Wilson 实验室集中研究哺乳动物跨神经元群的信息表现,以及行动自主动物记忆分布的形成和维持机制。为了研究这些过程的基础，本实验室联合使用分子生物学、电生理学、药理学、行为学和计算学的方法。通过使用这些技术对行动自主动物脑区的大量神经元的同步活动进行检测。本实验室检测位置记忆和事件记忆是如何在海马神经网络中被编码的。大脑的海马部分早已被认为是学习和记忆过程的基础。

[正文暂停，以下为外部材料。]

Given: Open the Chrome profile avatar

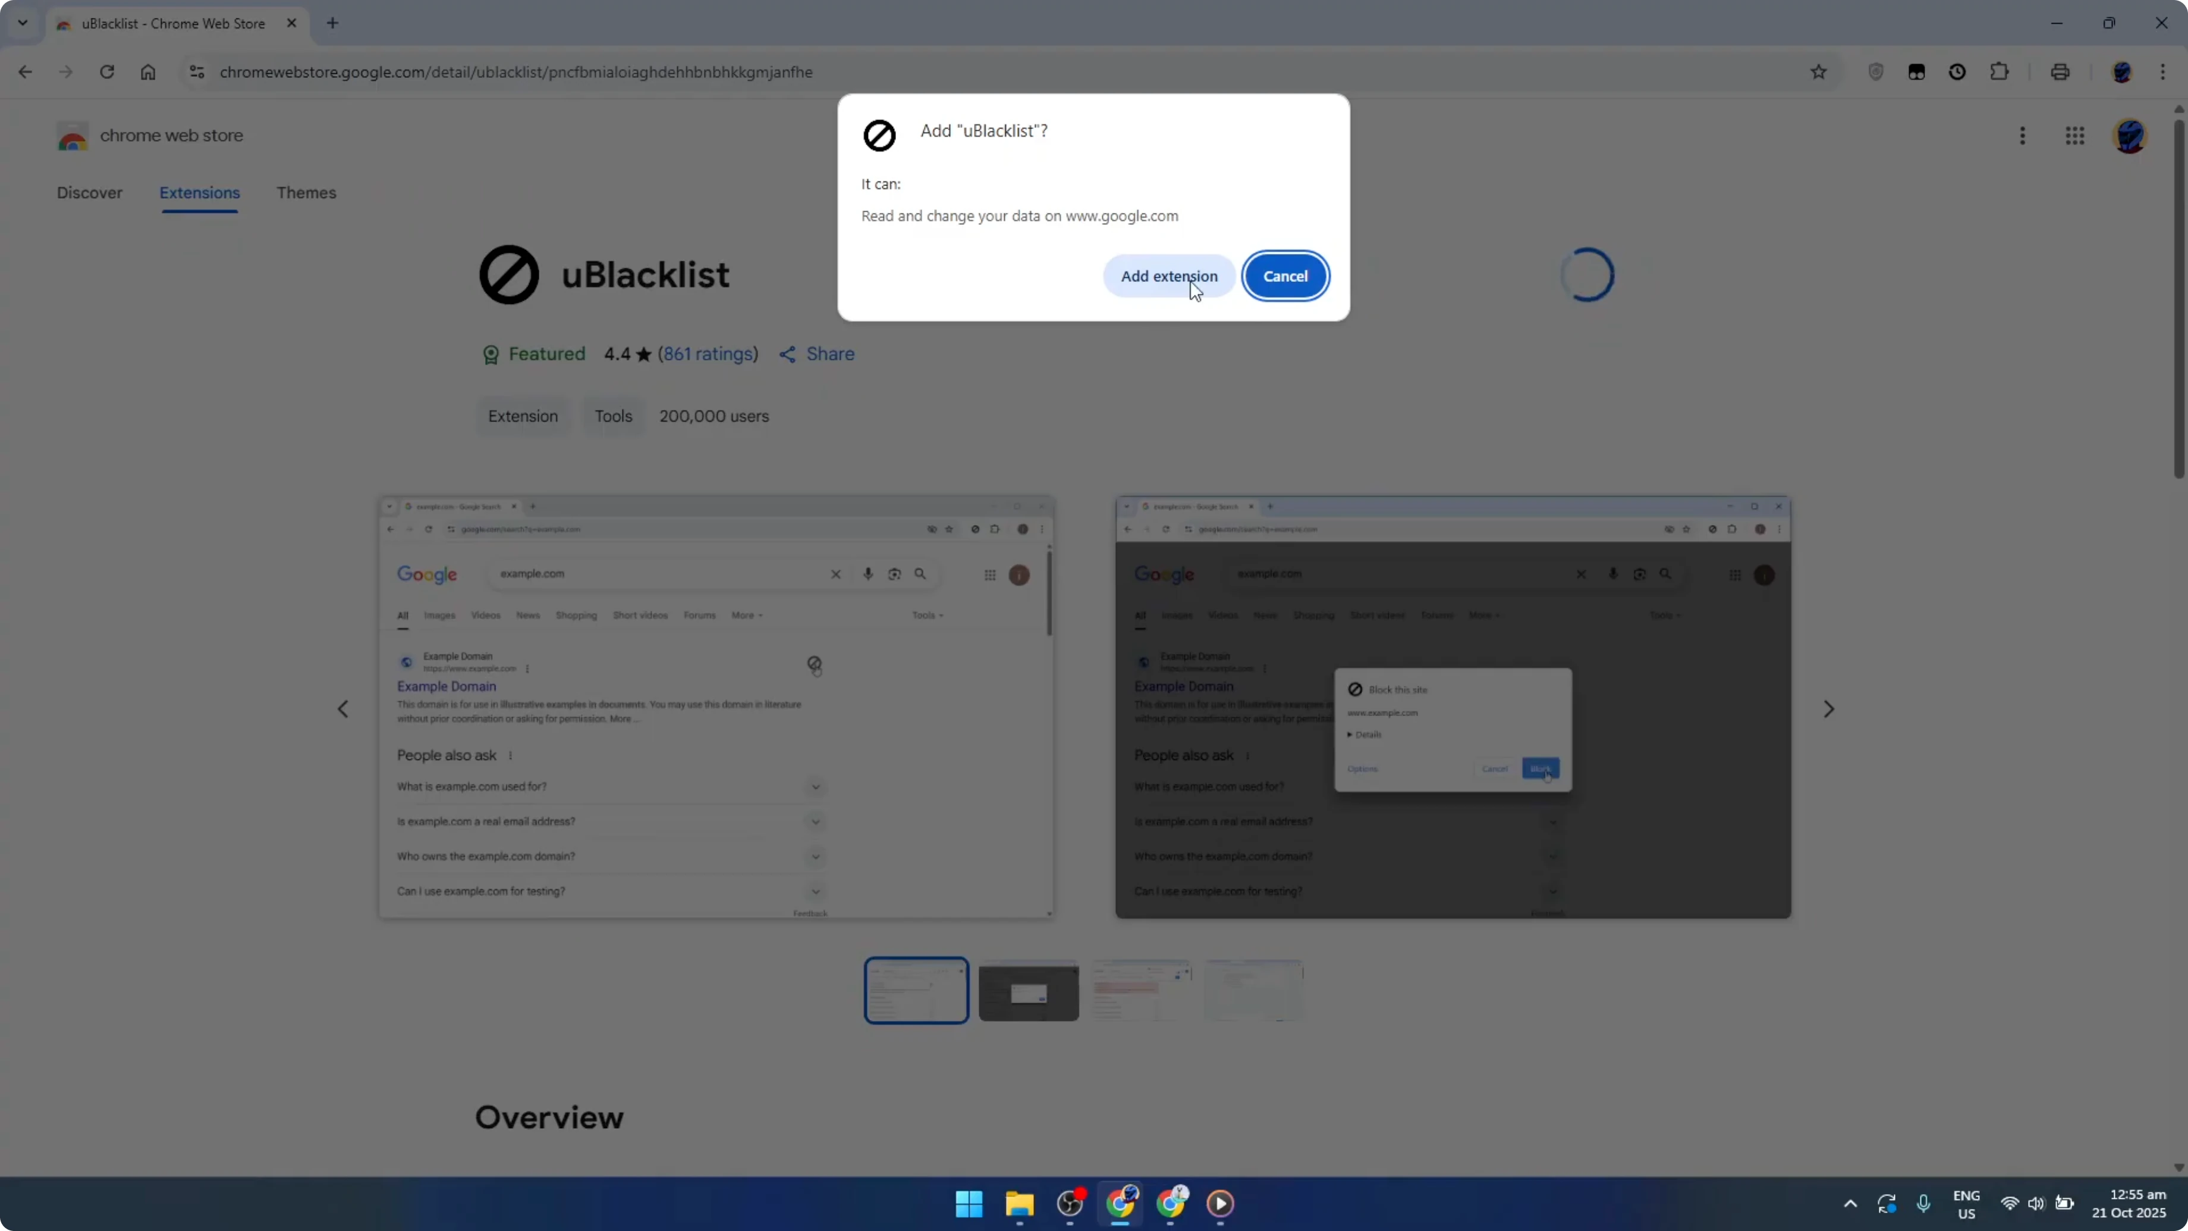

对清醒、行动自主动物进行的学习和记忆研究导致了对睡眠性质和睡眠在记忆中所起作用的探索。过去的理论认为睡眠状态可能包含于记忆的巩固过程，在此过程中记忆由短时程记忆转为长时程记忆并重新组织为更有效的形式。最近的证据显示梦中行为被恢复时，海马区的全体神经元已被激活。通过对这些状态的重组，特殊记忆在加强巩固中留下印记。

讲座4:学习运动技能内在模式的建立

这一讲，我将讨论一个关于中枢神经系统如何表现和解决运动控制中基本计算学问题的新观点。我将特别讨论一个有计划的肢体运动如何被转换成一套足够强大的运动指令。为了完成这一任务，中枢神经系统必须解决一个复杂的反转动力学问题。这个问题包括从渴望运动转换到肢体运动的驱动力。这个反转动力学问题对计算是一个困难的挑战，因为这需要涉及到肢体多个节段的调整、不断变化的肢体机械运动特点的调整以及肢体所接触的外界环境的调整。大量关于运动知识的研究支持这样一个观点：中枢神经系统为了处理反转动力学的复杂性，它创造、更新和开发了肢体动力学的内在表现。在这一讲里，我将讨论这些内在表现如何被脊髓里的初级模块和高位脑结构里的积木共同构建。通过脊髓麻醉的青蛙和大鼠，实验得出结论：脊髓里的前运动环路被组装成一套离散的模块。每个模块被激活时产生一个特殊的力量场，与此同时激活更多的模块从而导致相应区域的矢量组合。我认为这些力量场是可以被中枢神经系统利用的原始计算部位，并由此产生具有强大力量的运动行为。

讲座5: 看一看：大脑如何选择物体并引导眼球运动

研究目的

明确视觉是如何经大脑处理以及视觉引导下的眼球运动是如何产生的。

方法

Schiller实验室应用的方法是：

对非人类灵长动物进行生理研究时，我们使用单细胞记录、微刺激、药理学处理、和组织灭活切除。
对正常人、脑梗塞病人和非人类灵长动物进行行为学研究时，主要检测视觉能力和眼球的运动能力。

讲座6:大脑如何进行自身的信息传递

发育中大脑皮层和成熟大脑皮层的可塑性及动力学

可塑性或大脑对输入信号的适应性反应，对于大脑的发育和功能都是必须的。发育中的大脑不仅需要遗传蓝本，而且对环境也能作出应急反应。成熟的大脑对刺激改变产生适应，这种可塑性不仅是学习和记忆的一种表现，也是信息传递和处理过程中的动力学改变。我们的目的是搞清楚发育中大脑皮层和成熟大脑皮层网络长时程可塑性和短时程动力学的有关情况。